I had just started pumping, and I was enjoying the beautiful weather and making funny faces at The Boy and Baby Girl through the window, so I hardly noticed the only other car in the gas station. I could barely see the attendant behind the tinted glass of her special
cage hut station-house, but I assumed she was in there dutifully guarding the cigarettes and the cash drawer, in that order. Then I heard the scratchy whine of feedback over her intercom as she sent a message to my fellow gas pump patron:
"Uh, excuse me, ma'am, but you have to put that cigarette out. I can't let you smoke over top of the gas pump."

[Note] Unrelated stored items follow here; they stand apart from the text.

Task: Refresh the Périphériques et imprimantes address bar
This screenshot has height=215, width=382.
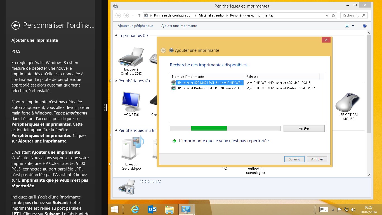Action: coord(333,15)
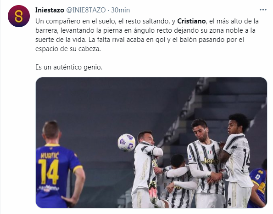This screenshot has height=214, width=273.
Task: Click the text 'Un compañero en el suelo'
Action: coord(76,21)
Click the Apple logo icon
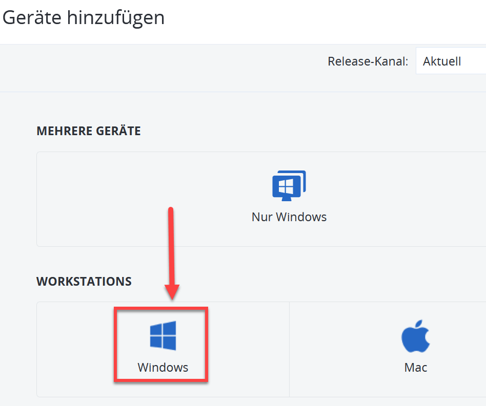Screen dimensions: 486x406 point(415,337)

What? Who in God's name was smoking over their gas pump? Haven't they ever, ever seen any episodes of Oprah or Inside Edition? If they don't want you to use your cell phone at the pump, why on earth would you be allowed to light one up? Come on now.
I was just about to finish up (only fifteen more dollars and the tank will be full!), when I saw the attendant leave her booth, carefully lock the door behind her (the cigarettes, you know), and walk towards the other car. She was almost creeping; slowly edging around the pumping island so that she could go all crouching tiger, hidden attendant on the customer. She sprung around the island for the face-off.
"Are you smoking over here?"
"Yes, you ARE smoking. I saw you hiding behind the pump and lighting up! You can't smoke while you are pumping gas!
"Well, then I can't let you pump gas. You can't stand over the fumes from the gas pump with a lit cigarette in your mouth."
(mumble, mumble, mumble)
"Yeah, you can smoke over there across the parking lot as soon as you're done, but not here."
(attendant turns and walks toward her booth, customer yelling:)
"Well thanks a lot, now I have to run my whole card through again!"
Now I ask you, which is worse?: having to use one tenth of a second to swipe a piece of plastic through a machine, or going up face first in a blaze of glory and taking the gas station with you? Yeah, that's what I thought, too. Nothing like a little brawl at the gas station to get the day started off right!